Yeah I think so, and you know it drives the economy, creates amazing value for the people that work here and their families and the ecosystem and society at large. You know, I think we need some more entrepreneurial energy in this part of the world to really compete at a global level. So that’s sort of the thesis.

That’s great to hear. Now, I think we were actually initially connected because we were doing some research and engagement with Oxford scaleups. We’ve seen a significant trend of kind of scaling organizations and funding actually in the last 12 months in Oxford as a location.

What was Oxford been like for you in terms of, you know, home base?

I’m guessing you’ve got access to some strong talent network around that. How have you found that the scale-up journey up until this point in Oxfordshire?

I think Oxford is a phenomenal place to start a company. There are amazingly intelligent people in this part of the world, way smarter than me, way smarter than me, which is intimidating to go to work. But it’s great to be able to recruit such hardworking, motivated and intelligent people. That’s a really big value add for the space.

In addition, there’s a lot of support, and this beginning to build a bit of a community for life sciences companies around the sector. That sort of, you know, formation of community and networks has a sort of kind of catalytic effect where you start sharing learnings, and grow as an ecosystem.

So, having more and more companies build and grow in this ecosystem will just drive more and more energy and lessons learned and sort of more battle scars to share across the overall community itself. I’ve had a really positive experience. The only thing I would say is there’s not a lot of scale of capital in Oxford.

There’s a bit of startup capital, But there isn’t that depth of sort of scale of capital and a lot of that still is really in the US. You got to be thinking, for us, if you’re going to have these ambitions that we just talked about, how do you fund those ambitions? And really you’re going to fund them through US investors, typically. 

So that’s why we try to build a bridge to having a site in the US and having some of our leadership team on our board in the US. It all that sort of helps, I think, to achieve the ambitions we set out.

Where would be a kind of a natural landing spot for you guys in the U.S? Is that kind of an East Coast? 

Yeah, well, we have a site, we have a research group in New York, actually. Which was a bit of an unusual choice, (because) a lot of the biotech activity is out of Boston, and it’s such a competitive ecosystem in Boston. It’s so overpriced and on top of each other.

We kind of did an assessment where we wanted to position ourselves New York was sort of a blossoming biotech sector. It’s sort of nascent. And we thought getting our boots on the ground in a place that’s sort of taken off, is a nice way to not get chewed up by the sharks. In a place like Boston, you are able to find your own niche and grow with the growth ecosystem itself, and it’s a cool city too.

Of course it is. No, I think there’s a lot to be said for that in finding kind of a softer landing spot and having less of the competitive edge when just as you’re fledgling and getting started. I think it makes a lot of sense. But as you say, there’s also a lot of talent available in New York and the East Coast. Boston to New York isn’t a huge stretch probably, by any imagination.

Exactly right.

What is the next four to 6 to 12 months look like, Jack? What was what kind of priority for you guys?

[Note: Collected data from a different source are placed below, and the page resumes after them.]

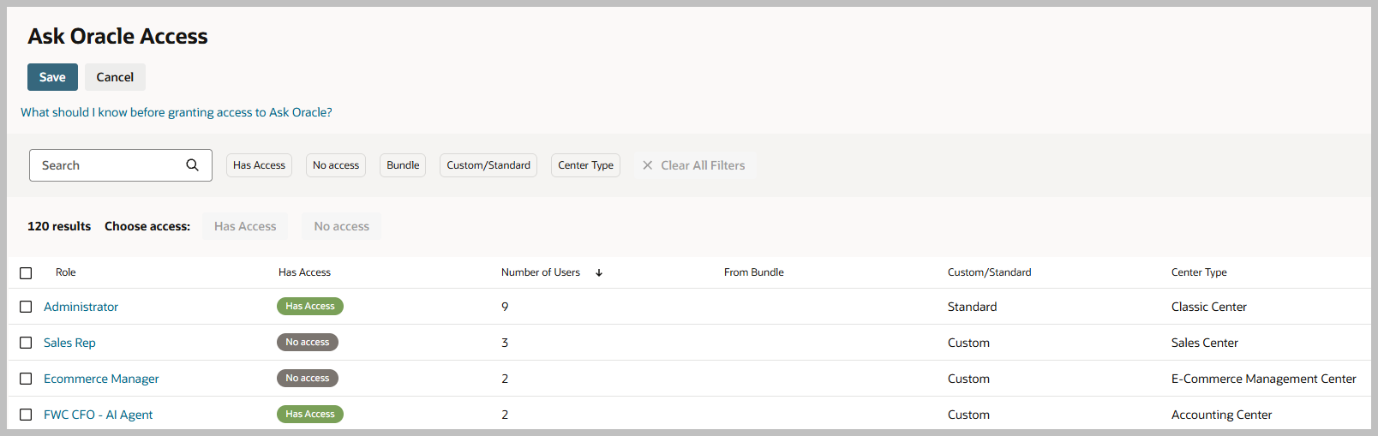Click the Cancel button
The height and width of the screenshot is (436, 1378).
(115, 77)
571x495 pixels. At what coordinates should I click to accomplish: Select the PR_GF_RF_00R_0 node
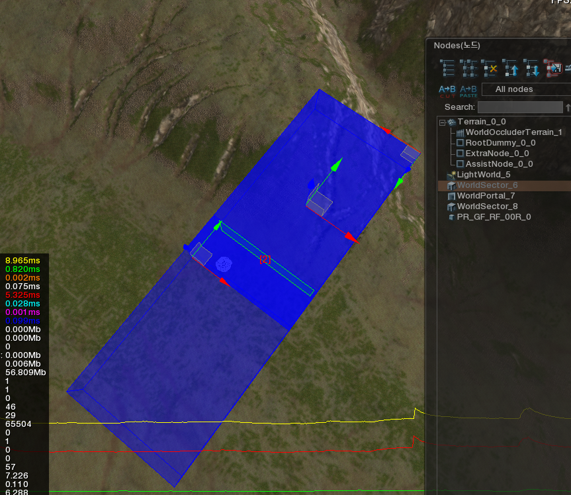point(493,216)

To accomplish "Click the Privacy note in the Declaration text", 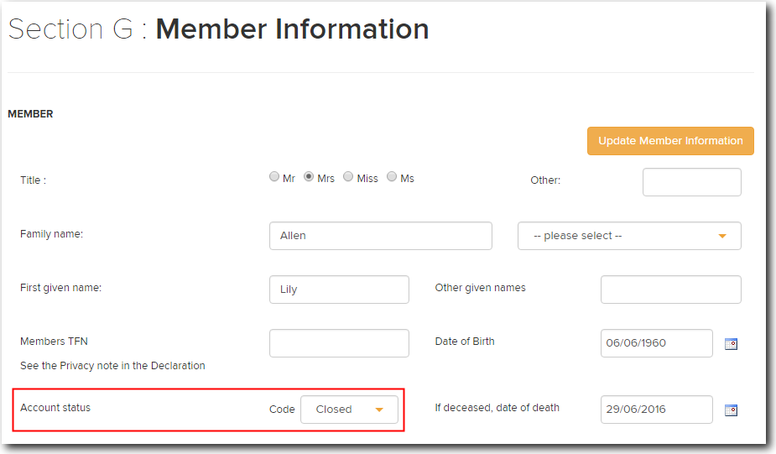I will [x=112, y=366].
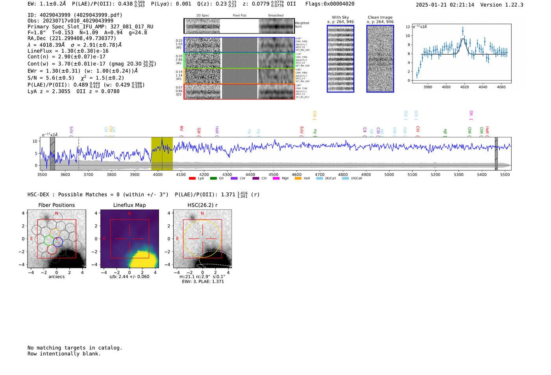Select the green fiber circle in Fiber Positions
This screenshot has width=551, height=375.
[49, 240]
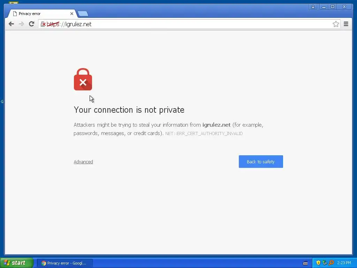The width and height of the screenshot is (357, 268).
Task: Click the keyboard icon in the taskbar
Action: [305, 263]
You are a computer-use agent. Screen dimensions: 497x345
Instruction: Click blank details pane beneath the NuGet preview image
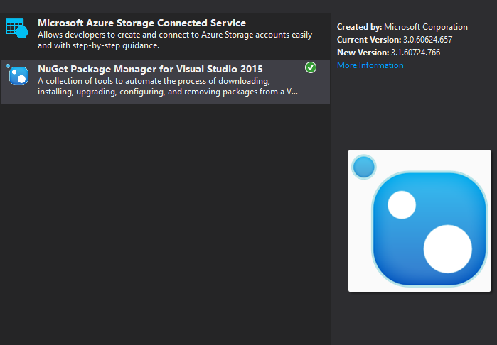click(x=414, y=319)
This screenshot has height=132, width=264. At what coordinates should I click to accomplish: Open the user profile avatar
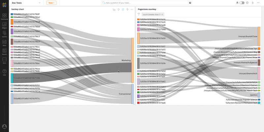click(4, 126)
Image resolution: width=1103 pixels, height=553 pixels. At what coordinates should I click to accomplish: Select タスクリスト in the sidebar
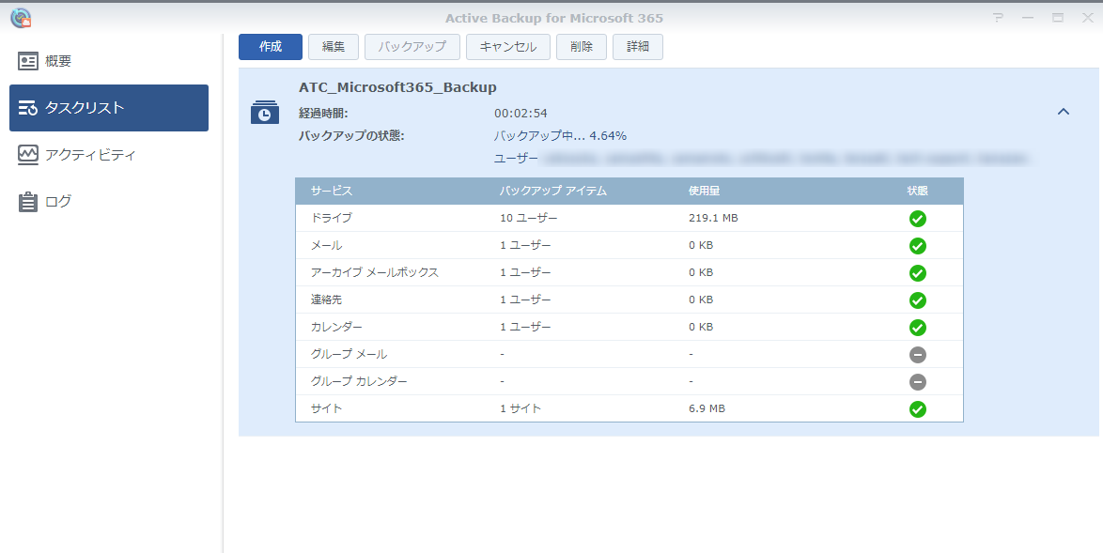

Yeah, priority number one is getting our drug candidate nominated to move into sort of clinical readiness mode, and really transition the company from discovery through to impacting patients at scale with differentiated products. That’s a really exciting milestone for the business. 

The other thing we’re doing a lot of right now, which is starting to bear some interesting fruits is business development with large pharma.

I mentioned we haven’t done any major deals to date with the pharmaceutical partners, but we think it’s about around the right (time) we are around the stage of maturity now where we can more seriously engage and collaborate in discussions. So, we’re having some really promising conversations with large pharma about ways to collaborate, to move forward with our technology and our products.

You mentioned the kind of advisory board a moment ago. Is that something you’re building or does that come via investors?

Yeah, I know we have a very, very rich sort of scientific advisory board of expertise across the liver disease spectrum. Then we have a board of directors which provides smart governance support for the company. Between the two of those, we’re probably the most advised company in Oxford. I’d say we have we’ve got tons of external advisors, which is great. We bring really smart people into the organization that way.

What have you enjoyed most so far on your journey to this point? 

It’s a really hard job and it forces you to have to adapt to the role. I think being a CEO and a founder really necessitates a certain type of person. You got to (be able) separate yourself. And I felt I’ve grown into the role a lot and kind of been on a personal journey to get more comfortable with what it requires. And as the company changes, the role changes. 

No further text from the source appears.